Document section =>
Same New Story

creekI feel like I keep telling the same story.

I’m not the only one–Hollywood seems to share my “problem.” Reboots upon reboots, sequel after sequel. Have we run out of tales to tell?

The Husband and I saw a movie at the theater this weekend–a momentous occasion of late, especially considering that we went at night, a time typically only populated by my bath and bed. But Saturday, at the ungodly hour of eight pm, we found ourselves–after two glorious wine flights each–in leather recliners watching 10 Cloverfield Lane.

Talk about retelling the same story, except…not? TH and I saw Cloverfield when it came out in 2008, back when the theater was a block away and there weren’t two small people blocking our path to it. We watched from New York as New York filled the screen–a tumbling, broken, cracked-open New York assaulted by aliens. 10 Cloverfield Lane tells the same story from a much different vantage point, and at another point in time during that event. I listened recently to a podcast interview with the director of Cloverfield and the producer of 10, JJ Abrams, who alluded to the idea that the goal is to create a bunch of films set in this same universe–this alien-invasion story that’s really about human beings. And I’m drawn to the idea of the same story being told over and over, somehow without repetition because the characters’ perspectives make the retellings worthy.

I keep telling the same story, but not.

Every year, we celebrate a birth, a death, a resurrection. Every year, I walk The Kid through the doors of the children’s hospital and hold him still as they struggle to find a vein, then place him inside a machine that will map his brain and spine. We’ll do it again next week. It’s starting to feel repetitive–except there are differences.

This year, The Niece went to TK’s preschool class with him at church. When The Sis went to get her, TK ran up and hugged her. That didn’t happen last year. Last year, we weren’t even at church.

This year, our friends read Scripture and preached the sermon and fed us lunch afterward. That didn’t happen last year–we didn’t even know them then.

This year, I sat in a women’s Bible study–I usually hate those!–with a group of people who asked where Little Brother would be during the MRI. And when I told them, they all volunteered to keep him so that TH could go with me and TK.

This year, LB’s not the only one saying “mama” and “dada.” This year, at that lunch, TK climbed up and down the ladder of the play structure, while I hovered nearby then realized he had this nailed all by himself. So this year, I poured myself a mimosa and watched him go.

This year, the resurrection means more than ever. Next year it will mean even more.

This year I’m feeling things more deeply, the evening of Easter feeling almost like the evening of Christmas, that post-holiday slump filling the emptiness after celebration. This year, I know more than ever that the joy and pain aren’t separate but are, as Nouwen writes, “more alike than they are different.”

This year is the same, but different.

Data records =>
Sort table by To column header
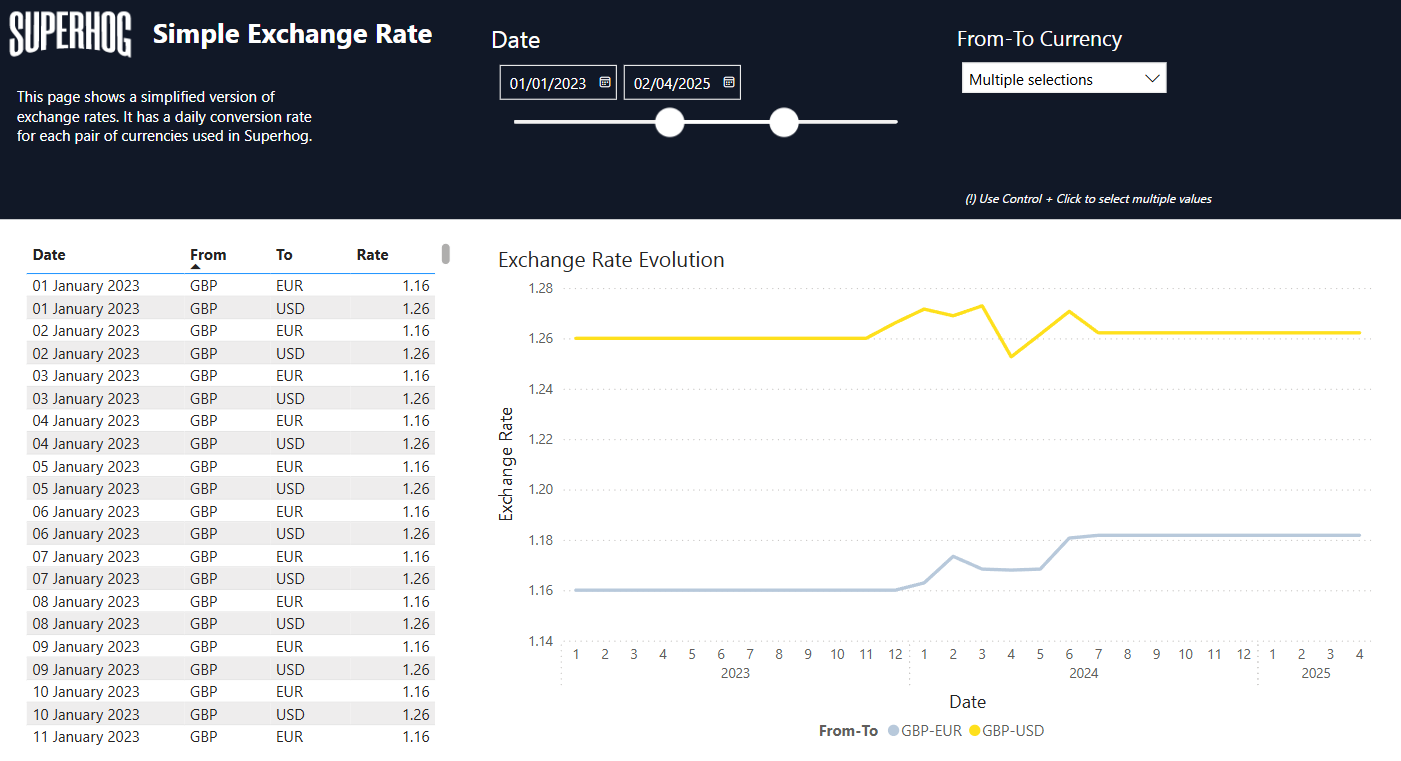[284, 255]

--

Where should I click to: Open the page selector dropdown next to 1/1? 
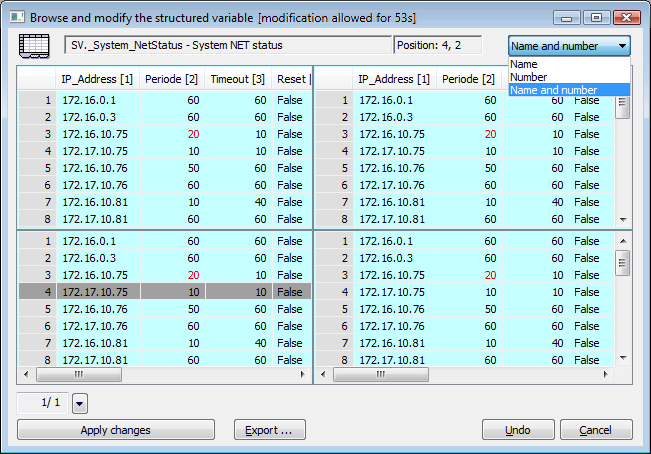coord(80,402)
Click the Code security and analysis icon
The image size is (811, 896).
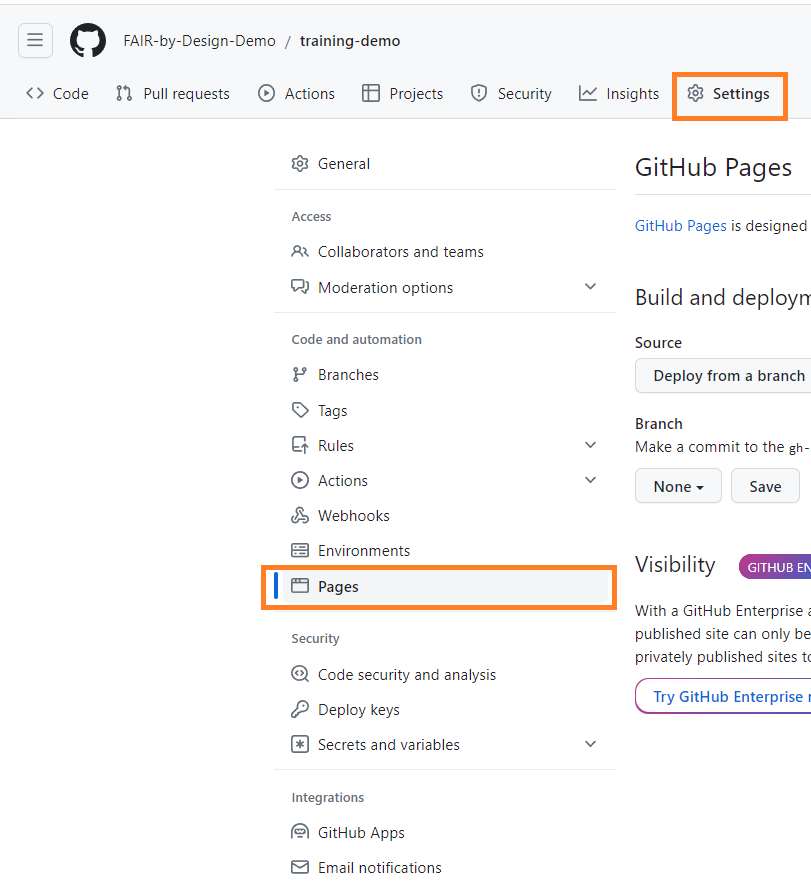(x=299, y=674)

* * *

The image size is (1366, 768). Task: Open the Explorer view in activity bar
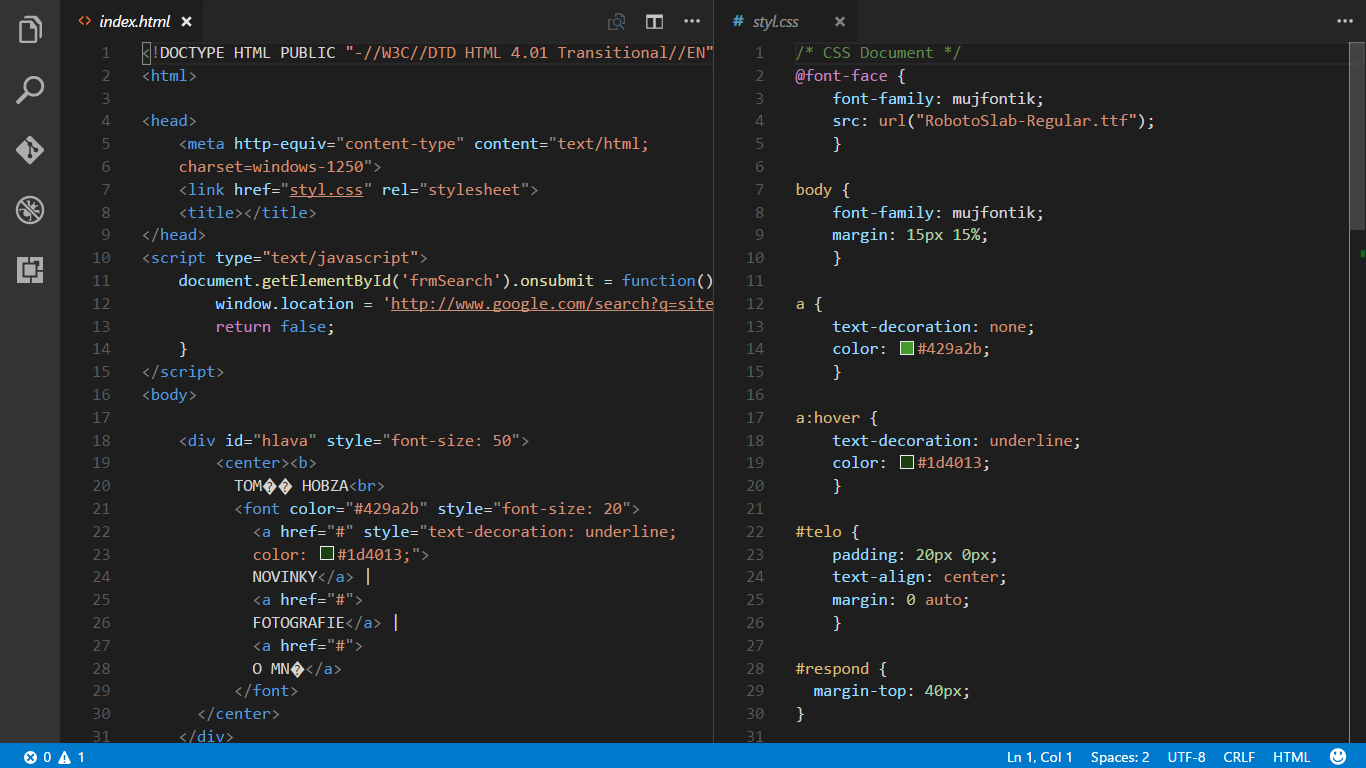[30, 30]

Exercise description =>
From the "Same New Story" post above, extract the stretch from "creekI feel like" through "tales to tell?" word for word.

Completed exercise =>
creekI feel like I keep telling the same story.

I’m not the only one–Hollywood seems to share my “problem.” Reboots upon reboots, sequel after sequel. Have we run out of tales to tell?